Sorry if you misunderstood the subtly in my text. I suppose that's a problem with text communication. I was merely making a suggestion to not do something; as a caution. I didn't intend you to feel I was accusing you of actually being vocal in front of them.

To the other bit - in short, yes.

I don't have the context of his 'threat'. But at one point my ex had staged a campaign of parental alienation that pitted my daughter, whom I'd gone to great lengths in life for, to saying she just wasn't going to go with me for my parenting time. This was in a 50/50 alternating week schedule. We had, and once again have, an amazing relation; my daughter and I. But at that time, my daughter told me she wasn't going. That her mother said she didn't have to. I went. I brought the police. They were there to uphold the court order. My daughter was 13 at the time. The officers explained to both, quite nicely, that there was a court order in place. If not all parties were agreeable to that court order, they could take that up in court. That in the meantime, they would assist us in any way needed in abiding the court's order.

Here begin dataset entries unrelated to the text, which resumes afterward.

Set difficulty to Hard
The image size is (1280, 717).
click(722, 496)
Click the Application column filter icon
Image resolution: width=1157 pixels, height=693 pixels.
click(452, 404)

There were times later that my daughter didn't feel like going to her mother's home. I addressed it as "not an option, you'll go". Never once did I let her feel it was an option. Their relationship is now much stronger than before. Even for all the times her mother failed her; in ways I won't explain here beyond assuring you I have a fair bit of experience in what you're going through.


----------



## honeysuckle04 (Jan 25, 2011)

Thank you for your concern. As each case is different in the circumstances and rulings I trust you understand that and not knowing me or my case might not merit more than a light caution. More so than the accussing one you gave.

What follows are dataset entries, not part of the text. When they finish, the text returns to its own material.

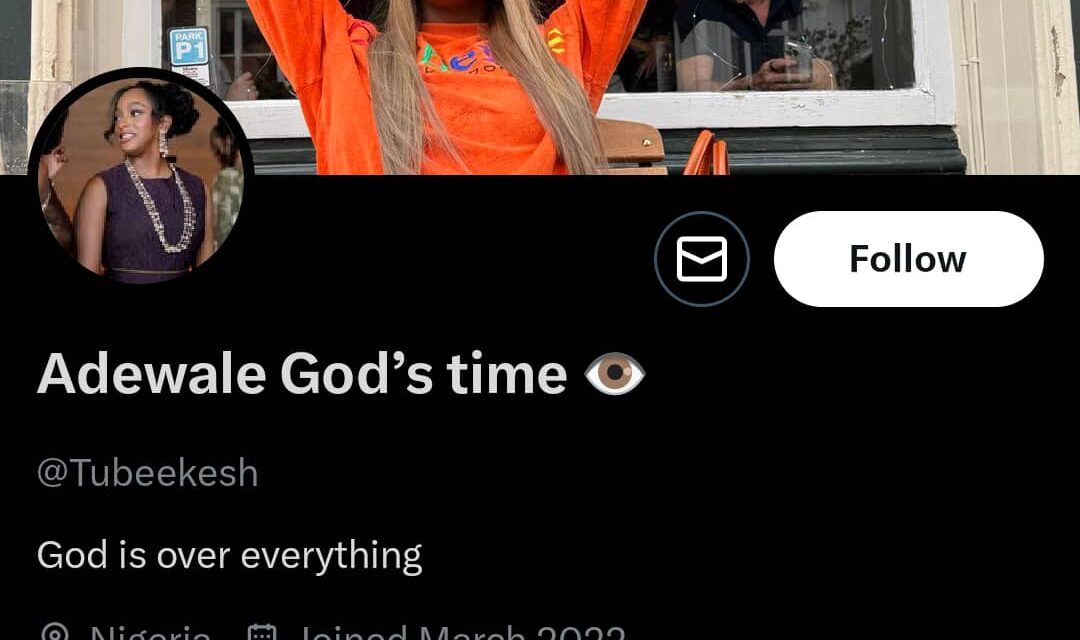Click the Nigeria location label
This screenshot has width=1080, height=640.
pos(150,632)
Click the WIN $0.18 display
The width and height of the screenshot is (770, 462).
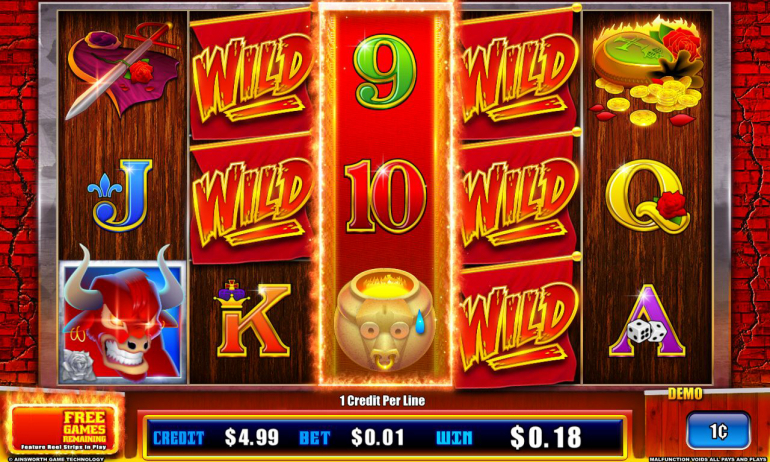(x=509, y=437)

I do appreciate your input and sharing your experience. I feel I need to clarify that I have not discouraged either of my kids to spend time with their father. He has done that himself with the threats and complaining and giving up his time wth them to go to see his *****. I do insist that just because he plans his schedule of visitations without the kids that I will not give up mine. 

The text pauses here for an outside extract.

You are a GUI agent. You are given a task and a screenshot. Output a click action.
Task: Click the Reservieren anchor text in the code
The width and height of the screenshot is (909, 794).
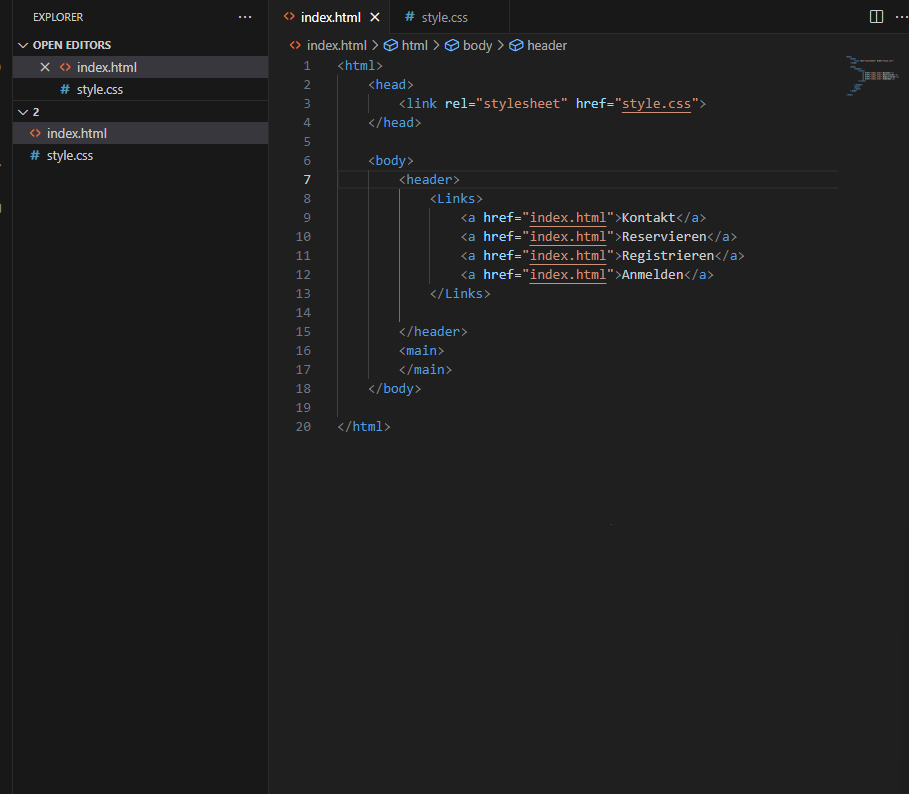click(661, 236)
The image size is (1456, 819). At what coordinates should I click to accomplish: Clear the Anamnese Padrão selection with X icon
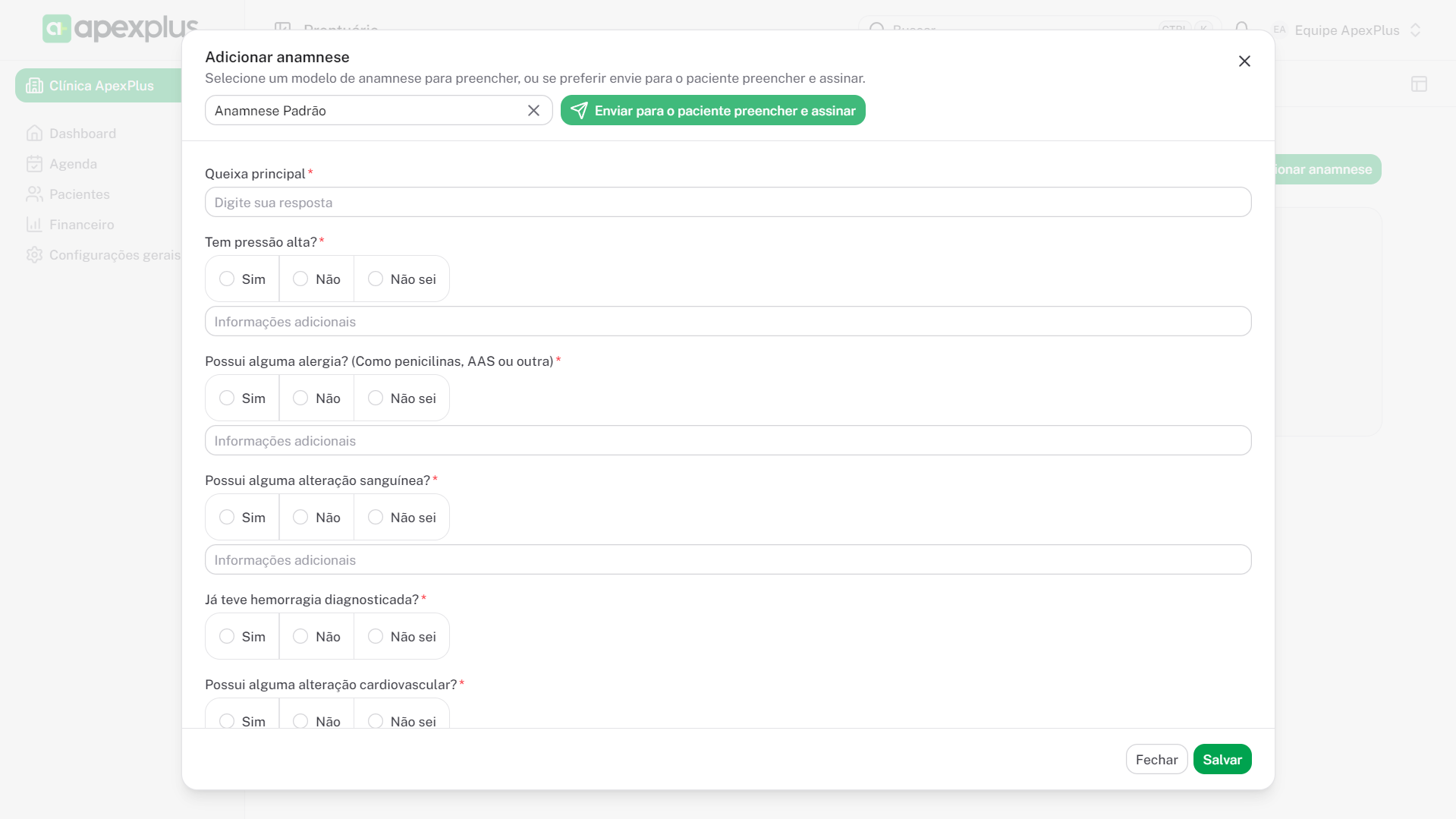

I have already contacted the police department here as well as my lawyer and both have said that I should encourage the kids to go but if it comes to kicking and screaming or man handling to get them to go it will not be forced. Never the less I do encourage them to go. I will reiterate that he has dug his own hole with the kids and I will not help him out of it.

Tonight he texted my son telling him that he is use to those he cares for deciding they are done with him. I do not think that is the sort of thing a responsible, caring parent would tell their child. Of course it is hard to think of an emotional abuser, cheater, liar, manipulator who chooses to live in an rv park, not cook, clean or care for my kids when he has them as a responsible, caring parent.
But I could be wrong.

Again, thank you for the light caution.


----------



## arbitrator (Feb 13, 2012)

*You're doing fine, Sweetheart! TAM is definitely the place to gritch about what a crappy hand of cards that you've been dealt in your prior relationship!

Please keep us posted on any new or breaking developments!*
_Posted via Mobile Device_


----------



## Spotthedeaddog (Sep 27, 2015)

Still having problems getting past the point where you married someone who threatened to poison your animals....

As for the rest, get some real dirt. Find out why the kids don't want to go - is it just age and change of circumstances for them, or is he actually negligent/abusive/boring. If the latter and there is an issue, convince the court system that the court is duty of care towards its wards (the citizens and especially the children), and that it is everybodys' real interest to see they grow up well adjusted, and that the male parent needs to be able to positively contribute to the childrens' development before he gets contact or daily care.


----------



## Evinrude58 (Jun 16, 2014)

He is used to those he cares for being done with him???

I was thinking he left YOU! Geez, these cheaters truly have a warped view of things. I'm glad you're doing well. I suspect your happiest days are yet to come.
_Posted via Mobile Device_


----------



## Shinobi (Jan 24, 2012)

honeysuckle04 said:


> Divorce still not final, maybe in January.
> My semester is over and I made A's in my classes working full time, cross training and being a single mom going through divorce to the biggest ass of all jacks. Yes, I am a bit proud of myself lol.


And so you should be proud :grin2:

Hi honeysuckle, been a while and catching up. I have to say this bit above I do like, says to be me the biggest positive you could be having for yourself, and in relation to how the STBXH is right now , a world apart and a long way from when you started out, which really is a fabulous turn for you and you keep going, it is only going to get brighter and better. I like the positive, standing strong on your own two feet, supporting your kids and living your life for you and forging a shining path for yourself. Happy days!!


----------